§ **Data for analysis**
'''

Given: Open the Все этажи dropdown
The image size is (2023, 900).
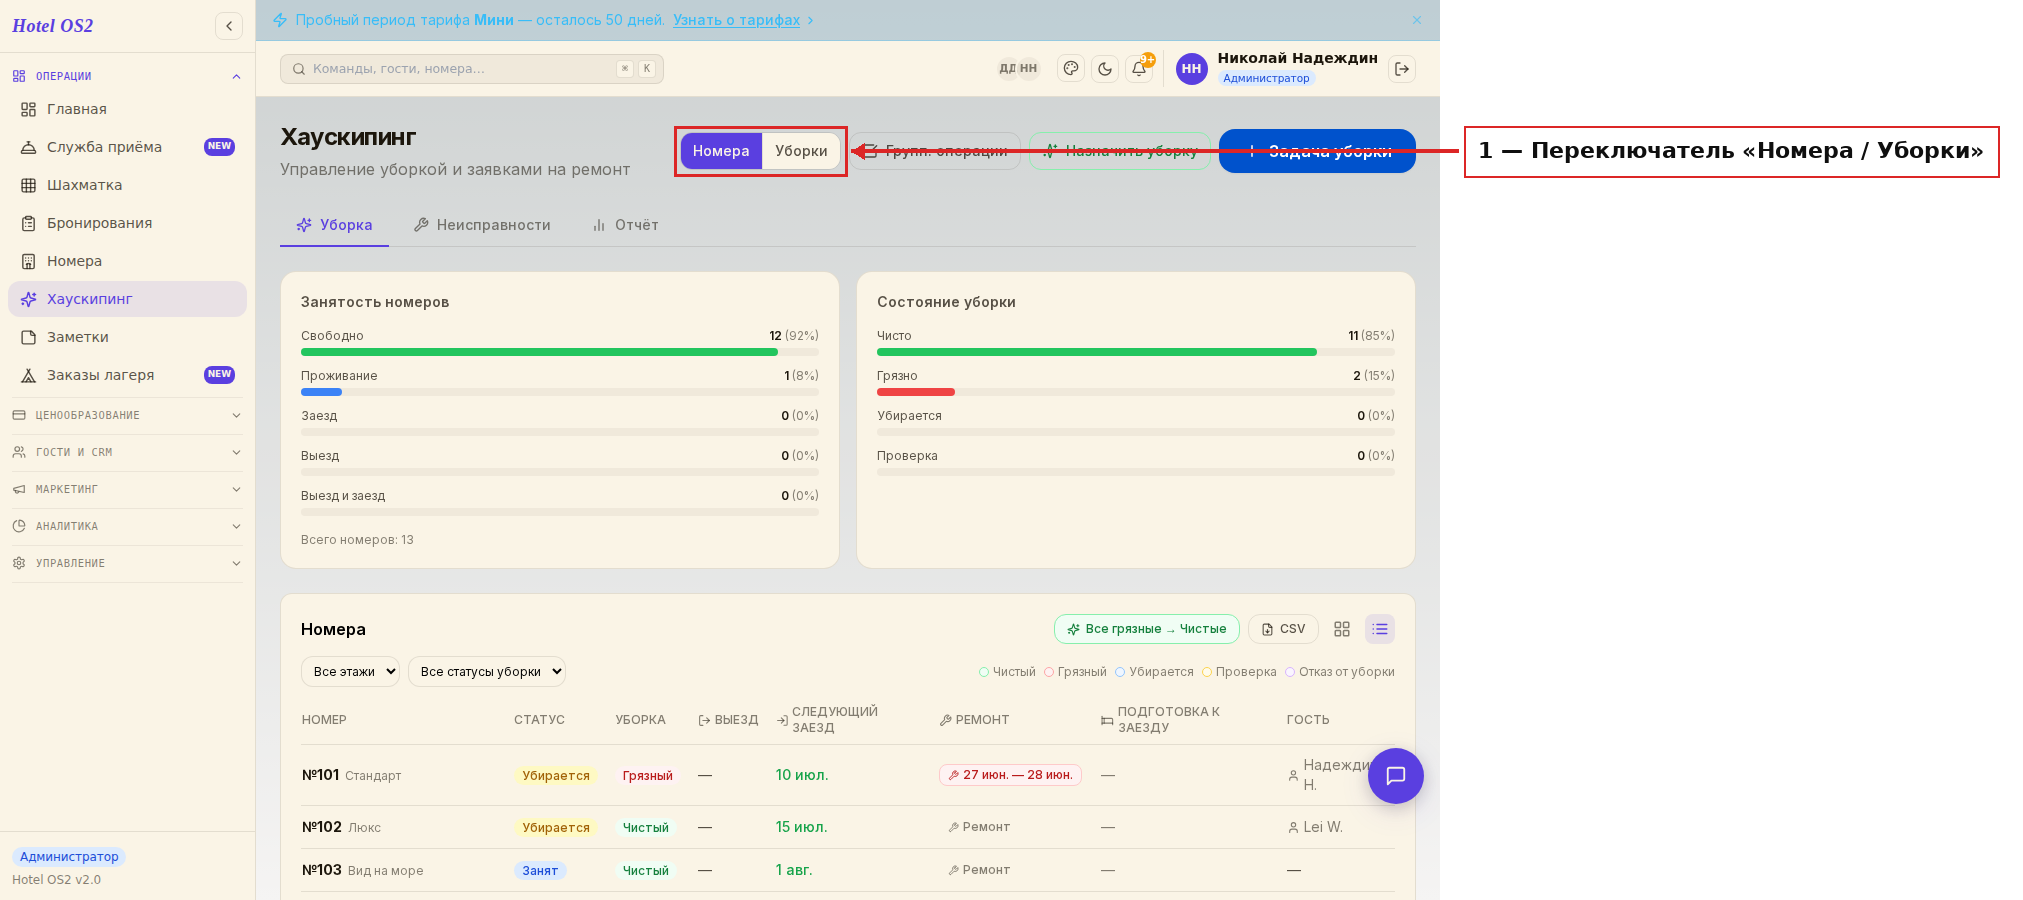Looking at the screenshot, I should pos(350,672).
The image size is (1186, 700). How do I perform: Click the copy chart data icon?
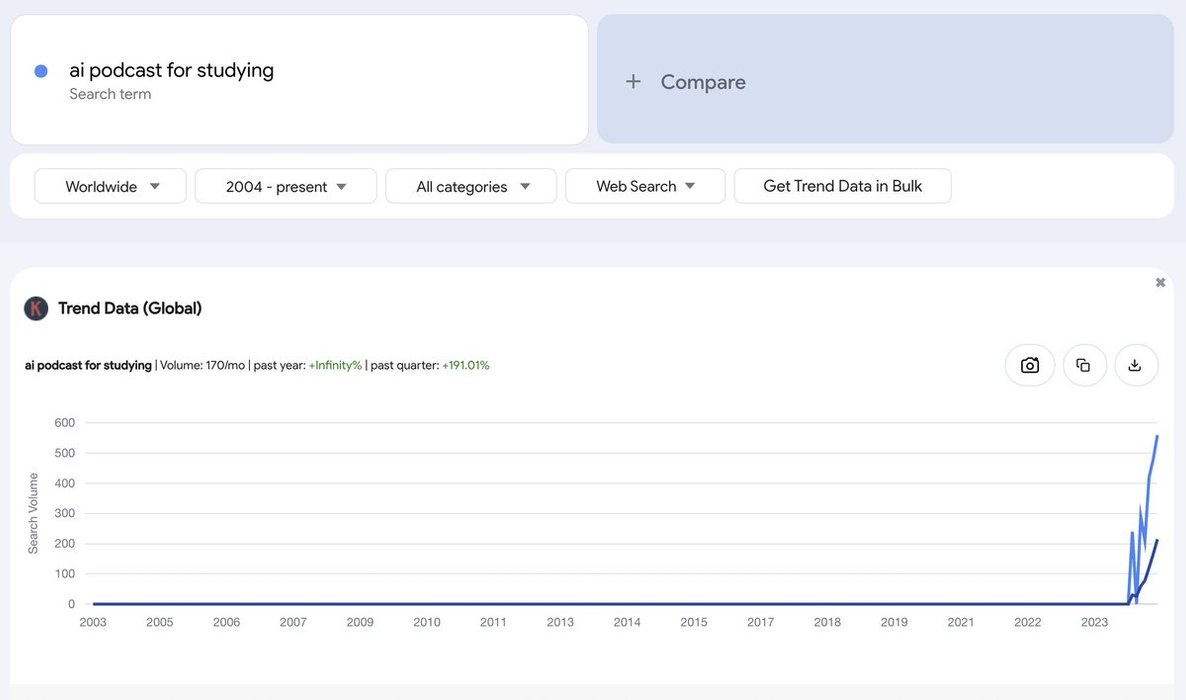coord(1084,365)
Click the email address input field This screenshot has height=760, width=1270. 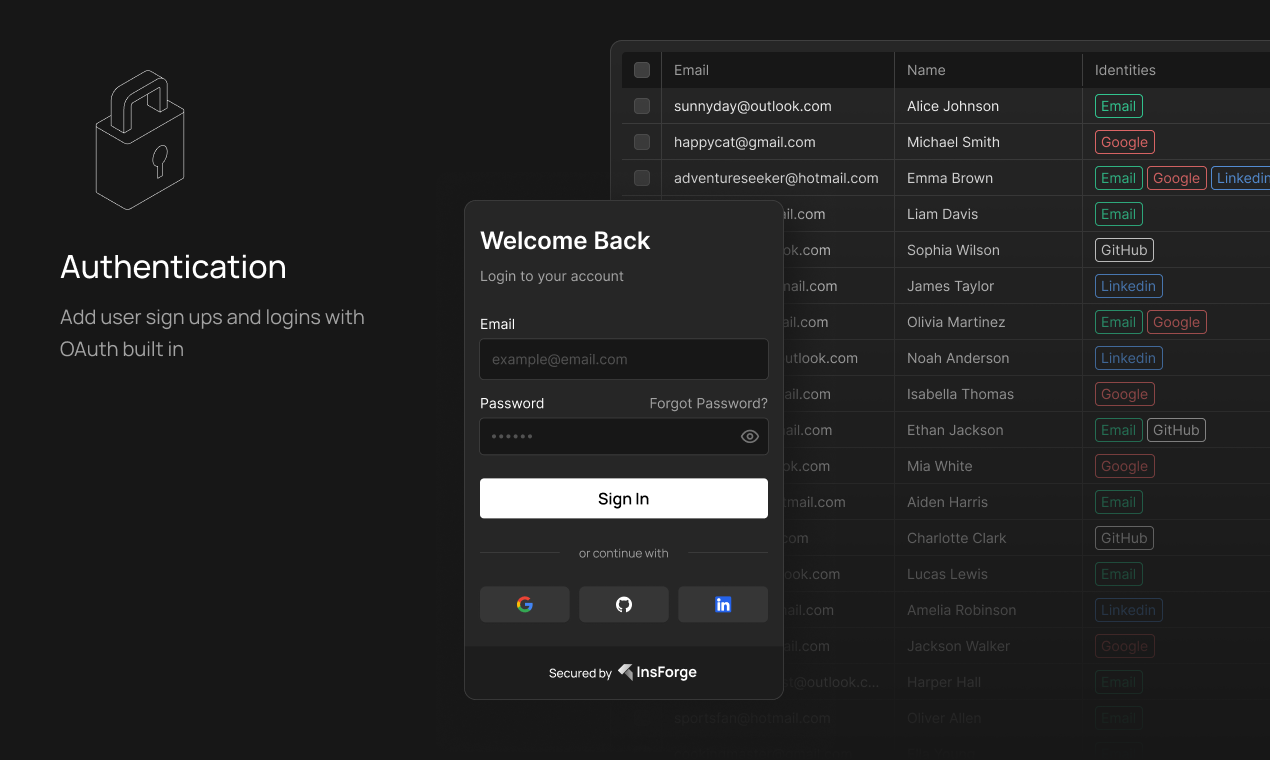point(623,359)
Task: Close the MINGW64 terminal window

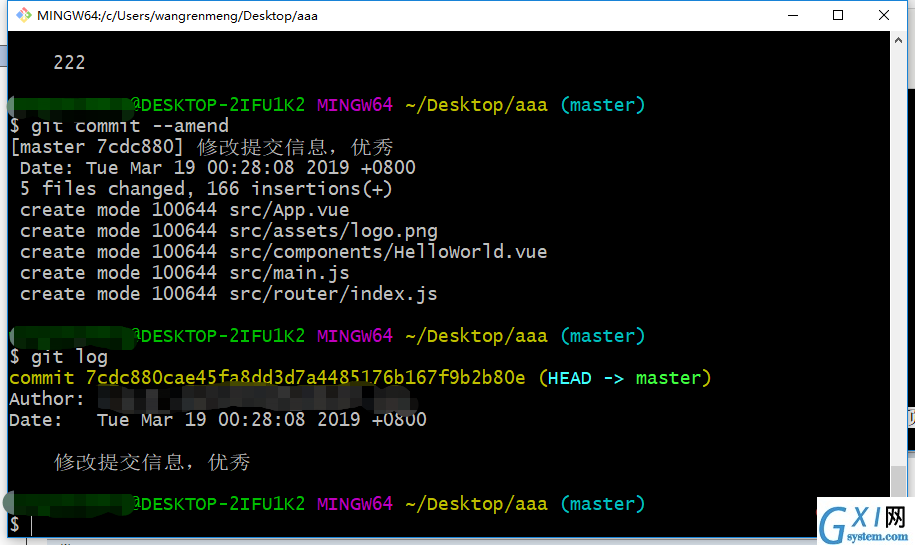Action: click(883, 15)
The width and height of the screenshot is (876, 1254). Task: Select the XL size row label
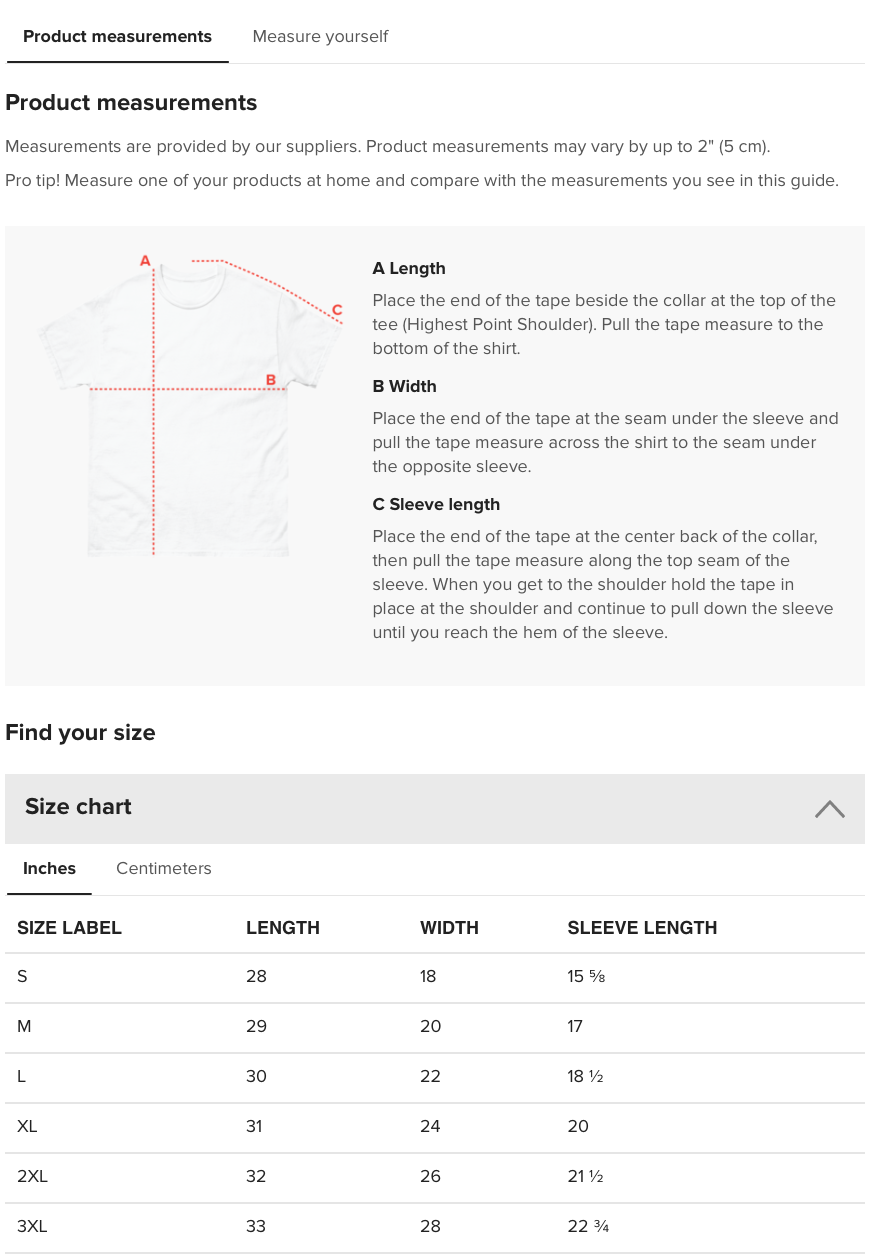(27, 1127)
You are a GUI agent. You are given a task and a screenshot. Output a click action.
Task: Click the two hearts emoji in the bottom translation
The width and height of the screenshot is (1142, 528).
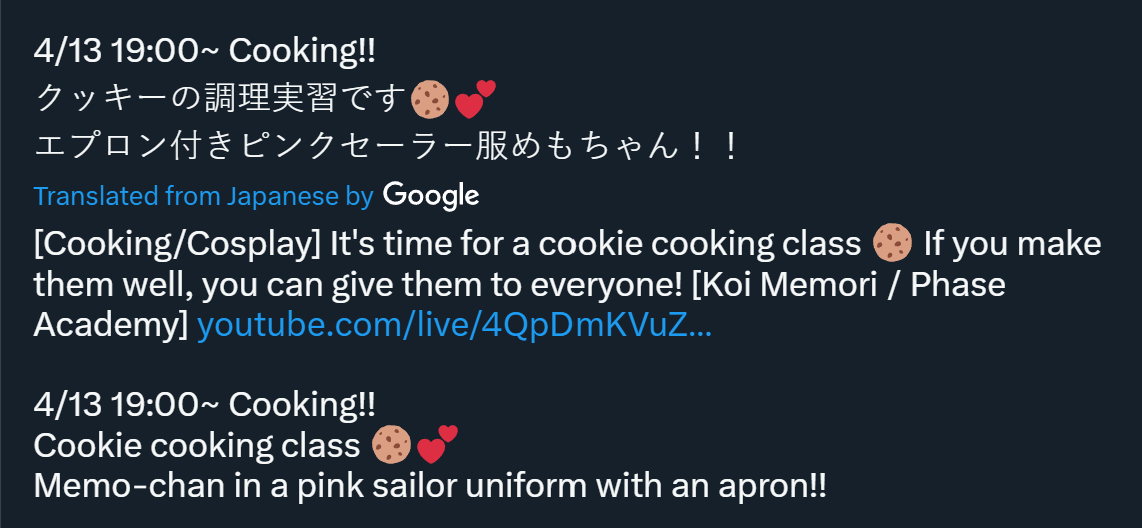(437, 445)
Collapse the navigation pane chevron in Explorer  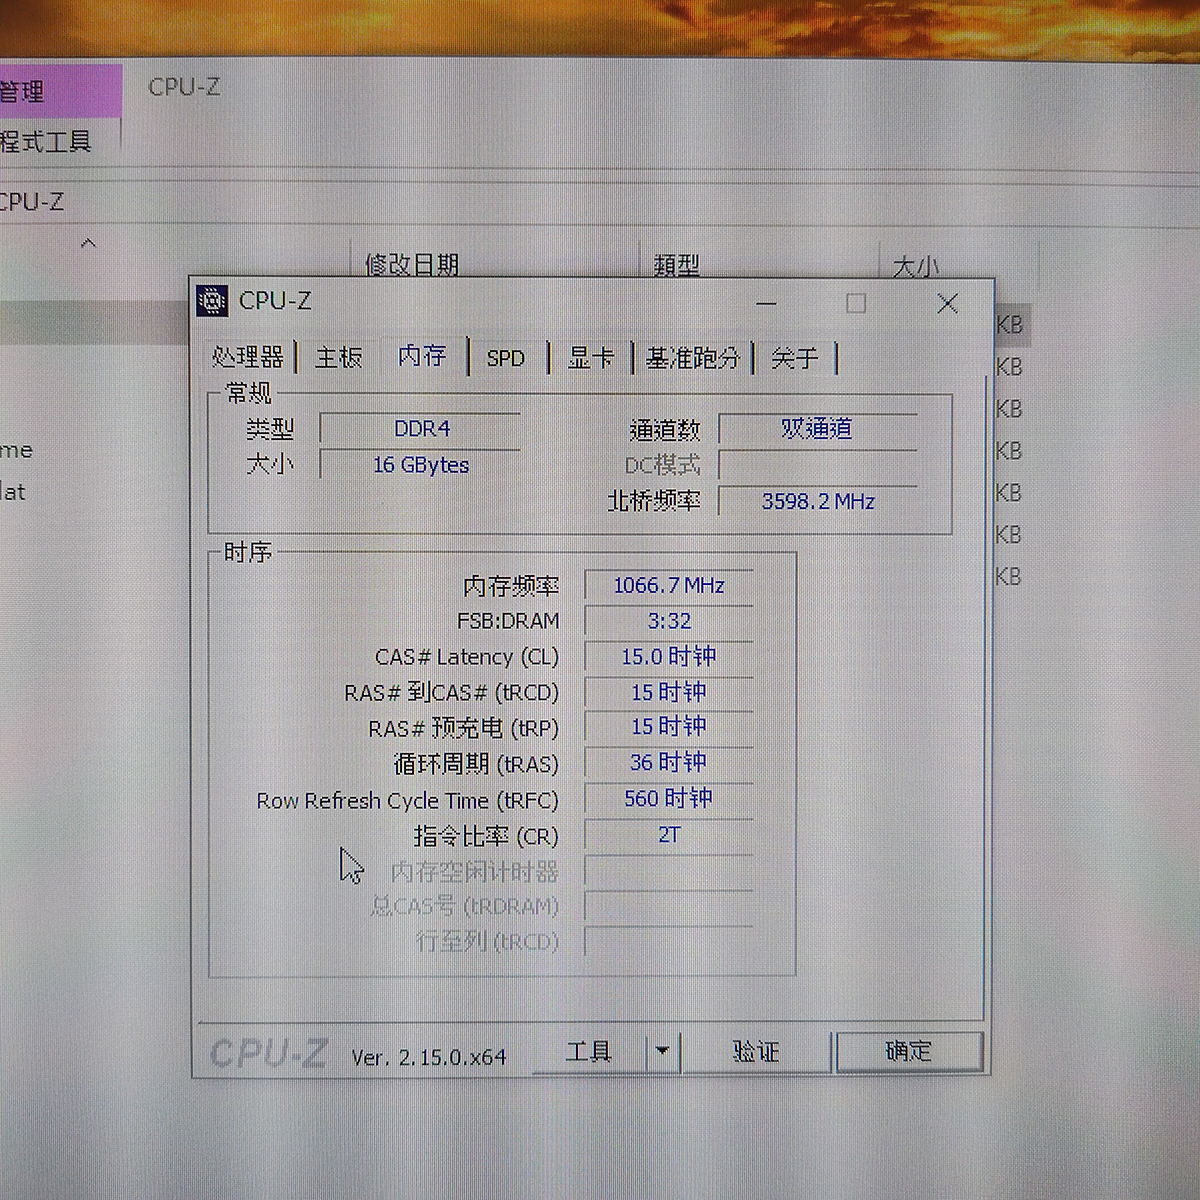89,243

'''

Looking above, find the stretch of lines that opens with the one holding "Task: Close the MINGW64 terminal window" and closes with the one holding "Task: Click the". Copy it exactly, pictures excluded.

Task: Close the MINGW64 terminal window

Action: click(883, 15)
The width and height of the screenshot is (876, 1254). Task: Select the XL size row label
(27, 1127)
You are a GUI agent. You are given a task and a screenshot. Output a click action.
Task: Click the two hearts emoji in the bottom translation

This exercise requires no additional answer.